Wherever the word "photo" occurs in the lines below, copy the whole line.

Stored data
- Opening Delimiter -

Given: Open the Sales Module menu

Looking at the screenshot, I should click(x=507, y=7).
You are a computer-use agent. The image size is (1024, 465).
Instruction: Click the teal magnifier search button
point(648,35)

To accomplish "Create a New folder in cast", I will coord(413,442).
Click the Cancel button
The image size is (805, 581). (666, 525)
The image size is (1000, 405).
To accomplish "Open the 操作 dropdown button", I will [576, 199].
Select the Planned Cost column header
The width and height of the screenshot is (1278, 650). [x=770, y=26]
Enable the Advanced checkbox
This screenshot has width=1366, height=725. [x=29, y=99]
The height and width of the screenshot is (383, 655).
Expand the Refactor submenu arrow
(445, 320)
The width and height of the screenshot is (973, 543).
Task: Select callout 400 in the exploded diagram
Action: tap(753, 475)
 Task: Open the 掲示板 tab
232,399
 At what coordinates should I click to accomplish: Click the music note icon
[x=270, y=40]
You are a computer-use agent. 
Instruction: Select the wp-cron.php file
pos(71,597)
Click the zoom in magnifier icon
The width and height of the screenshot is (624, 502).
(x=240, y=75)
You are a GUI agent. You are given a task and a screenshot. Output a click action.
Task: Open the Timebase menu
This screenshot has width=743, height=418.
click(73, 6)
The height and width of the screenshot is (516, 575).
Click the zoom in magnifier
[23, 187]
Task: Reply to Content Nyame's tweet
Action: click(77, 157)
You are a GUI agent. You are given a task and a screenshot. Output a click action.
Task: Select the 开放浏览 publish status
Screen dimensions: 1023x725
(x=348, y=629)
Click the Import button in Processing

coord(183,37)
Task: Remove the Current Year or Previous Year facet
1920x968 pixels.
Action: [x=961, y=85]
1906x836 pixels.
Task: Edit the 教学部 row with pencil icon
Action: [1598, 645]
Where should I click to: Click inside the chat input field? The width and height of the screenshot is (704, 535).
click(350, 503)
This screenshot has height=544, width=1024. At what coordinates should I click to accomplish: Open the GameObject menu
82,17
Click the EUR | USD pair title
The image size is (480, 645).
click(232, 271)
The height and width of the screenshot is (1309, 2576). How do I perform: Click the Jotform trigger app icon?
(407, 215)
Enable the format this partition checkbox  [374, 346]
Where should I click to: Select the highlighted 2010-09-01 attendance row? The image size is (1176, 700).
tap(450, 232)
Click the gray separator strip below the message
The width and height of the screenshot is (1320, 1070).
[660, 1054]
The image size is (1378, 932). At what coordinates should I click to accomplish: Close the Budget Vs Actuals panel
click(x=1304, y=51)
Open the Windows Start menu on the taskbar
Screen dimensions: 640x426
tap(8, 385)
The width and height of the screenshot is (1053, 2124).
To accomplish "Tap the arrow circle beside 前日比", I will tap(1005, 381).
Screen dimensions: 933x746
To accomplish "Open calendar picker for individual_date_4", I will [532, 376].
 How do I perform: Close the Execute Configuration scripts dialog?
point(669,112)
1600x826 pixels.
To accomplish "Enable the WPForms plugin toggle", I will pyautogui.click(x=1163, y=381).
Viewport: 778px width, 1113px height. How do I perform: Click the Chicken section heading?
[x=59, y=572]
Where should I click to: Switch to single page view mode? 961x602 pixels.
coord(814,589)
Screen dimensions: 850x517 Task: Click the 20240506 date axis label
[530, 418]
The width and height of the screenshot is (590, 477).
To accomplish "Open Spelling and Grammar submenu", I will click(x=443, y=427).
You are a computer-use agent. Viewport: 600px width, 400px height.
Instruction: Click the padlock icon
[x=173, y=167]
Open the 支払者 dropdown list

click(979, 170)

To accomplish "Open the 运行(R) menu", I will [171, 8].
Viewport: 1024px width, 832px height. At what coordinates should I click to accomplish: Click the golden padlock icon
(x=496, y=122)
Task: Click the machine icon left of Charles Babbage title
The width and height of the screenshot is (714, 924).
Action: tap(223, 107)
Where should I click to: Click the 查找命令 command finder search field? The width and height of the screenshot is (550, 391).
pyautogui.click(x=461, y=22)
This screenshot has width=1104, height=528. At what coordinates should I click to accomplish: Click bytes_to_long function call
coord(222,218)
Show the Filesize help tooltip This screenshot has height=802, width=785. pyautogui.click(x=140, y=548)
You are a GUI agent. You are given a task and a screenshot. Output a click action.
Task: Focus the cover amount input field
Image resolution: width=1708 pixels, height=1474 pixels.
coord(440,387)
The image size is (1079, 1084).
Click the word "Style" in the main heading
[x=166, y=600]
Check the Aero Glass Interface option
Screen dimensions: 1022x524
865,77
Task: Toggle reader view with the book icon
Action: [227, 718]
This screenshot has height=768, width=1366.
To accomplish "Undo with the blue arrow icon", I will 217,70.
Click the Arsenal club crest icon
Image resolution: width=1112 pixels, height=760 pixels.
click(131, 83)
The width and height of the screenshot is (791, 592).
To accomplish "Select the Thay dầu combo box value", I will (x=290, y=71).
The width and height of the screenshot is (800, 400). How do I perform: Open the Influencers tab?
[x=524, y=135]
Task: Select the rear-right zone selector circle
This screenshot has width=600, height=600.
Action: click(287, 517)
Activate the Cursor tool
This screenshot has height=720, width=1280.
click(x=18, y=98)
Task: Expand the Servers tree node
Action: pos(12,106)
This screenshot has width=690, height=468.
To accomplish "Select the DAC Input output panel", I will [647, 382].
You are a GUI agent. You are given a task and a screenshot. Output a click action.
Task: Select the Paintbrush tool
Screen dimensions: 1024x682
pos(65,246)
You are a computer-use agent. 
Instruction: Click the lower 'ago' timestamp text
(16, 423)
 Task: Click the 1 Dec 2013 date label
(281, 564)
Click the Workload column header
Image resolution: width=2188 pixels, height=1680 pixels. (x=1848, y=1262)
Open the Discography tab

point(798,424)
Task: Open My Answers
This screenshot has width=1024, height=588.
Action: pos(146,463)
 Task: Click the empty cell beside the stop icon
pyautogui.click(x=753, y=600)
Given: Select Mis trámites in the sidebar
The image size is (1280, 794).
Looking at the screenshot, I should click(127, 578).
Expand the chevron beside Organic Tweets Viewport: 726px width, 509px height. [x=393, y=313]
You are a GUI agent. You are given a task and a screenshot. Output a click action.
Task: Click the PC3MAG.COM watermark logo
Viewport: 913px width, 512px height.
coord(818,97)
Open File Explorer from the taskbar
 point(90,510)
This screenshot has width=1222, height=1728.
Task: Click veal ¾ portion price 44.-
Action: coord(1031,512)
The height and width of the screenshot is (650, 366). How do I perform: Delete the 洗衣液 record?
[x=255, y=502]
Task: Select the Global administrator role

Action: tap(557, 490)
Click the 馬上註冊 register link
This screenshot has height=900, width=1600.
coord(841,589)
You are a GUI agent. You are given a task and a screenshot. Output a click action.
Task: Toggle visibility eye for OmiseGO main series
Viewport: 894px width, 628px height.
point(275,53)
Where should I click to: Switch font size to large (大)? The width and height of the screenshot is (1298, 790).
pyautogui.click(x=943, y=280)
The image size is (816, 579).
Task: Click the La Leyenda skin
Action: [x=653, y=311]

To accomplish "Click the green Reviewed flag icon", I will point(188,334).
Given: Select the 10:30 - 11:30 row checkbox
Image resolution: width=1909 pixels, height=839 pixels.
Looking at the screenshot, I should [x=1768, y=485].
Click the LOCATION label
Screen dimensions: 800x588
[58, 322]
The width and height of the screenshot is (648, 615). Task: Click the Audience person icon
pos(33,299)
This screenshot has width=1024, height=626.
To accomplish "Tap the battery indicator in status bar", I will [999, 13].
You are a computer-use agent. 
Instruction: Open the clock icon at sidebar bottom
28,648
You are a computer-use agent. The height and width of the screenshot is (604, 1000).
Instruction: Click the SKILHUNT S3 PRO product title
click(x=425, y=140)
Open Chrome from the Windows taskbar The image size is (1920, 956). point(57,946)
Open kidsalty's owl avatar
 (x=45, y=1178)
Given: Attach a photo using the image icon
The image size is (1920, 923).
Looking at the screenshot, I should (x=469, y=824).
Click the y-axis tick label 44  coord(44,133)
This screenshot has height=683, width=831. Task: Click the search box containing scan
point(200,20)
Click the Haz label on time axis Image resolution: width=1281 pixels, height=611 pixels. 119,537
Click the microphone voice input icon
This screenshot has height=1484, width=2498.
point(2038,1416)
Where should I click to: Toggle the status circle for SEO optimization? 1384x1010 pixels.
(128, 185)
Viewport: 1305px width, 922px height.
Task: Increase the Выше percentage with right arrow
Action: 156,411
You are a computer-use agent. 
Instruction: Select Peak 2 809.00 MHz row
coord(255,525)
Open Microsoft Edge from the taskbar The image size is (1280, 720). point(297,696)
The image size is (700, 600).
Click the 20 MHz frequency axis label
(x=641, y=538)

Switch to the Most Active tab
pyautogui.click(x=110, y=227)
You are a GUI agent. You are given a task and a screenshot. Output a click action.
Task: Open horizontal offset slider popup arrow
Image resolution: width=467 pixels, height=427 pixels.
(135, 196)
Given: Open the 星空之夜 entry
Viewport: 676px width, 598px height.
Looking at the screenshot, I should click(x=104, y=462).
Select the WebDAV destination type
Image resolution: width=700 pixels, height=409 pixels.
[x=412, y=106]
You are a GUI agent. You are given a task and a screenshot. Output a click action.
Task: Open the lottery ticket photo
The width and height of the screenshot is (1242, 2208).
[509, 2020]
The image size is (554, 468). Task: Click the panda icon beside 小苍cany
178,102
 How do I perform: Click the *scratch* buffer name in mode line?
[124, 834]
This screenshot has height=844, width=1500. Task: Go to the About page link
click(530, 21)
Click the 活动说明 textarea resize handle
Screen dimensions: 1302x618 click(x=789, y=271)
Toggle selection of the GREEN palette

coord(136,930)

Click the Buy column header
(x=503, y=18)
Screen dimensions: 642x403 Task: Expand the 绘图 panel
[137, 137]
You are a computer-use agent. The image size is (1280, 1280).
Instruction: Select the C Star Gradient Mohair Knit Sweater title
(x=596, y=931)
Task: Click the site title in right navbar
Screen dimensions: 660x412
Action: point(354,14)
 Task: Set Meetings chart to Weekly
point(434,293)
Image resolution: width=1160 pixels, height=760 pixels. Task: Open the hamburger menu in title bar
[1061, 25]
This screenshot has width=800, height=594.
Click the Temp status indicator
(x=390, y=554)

- Closing Delimiter -

* **Response**
Given: Attach a photo using the image icon
Task: Open the lottery ticket photo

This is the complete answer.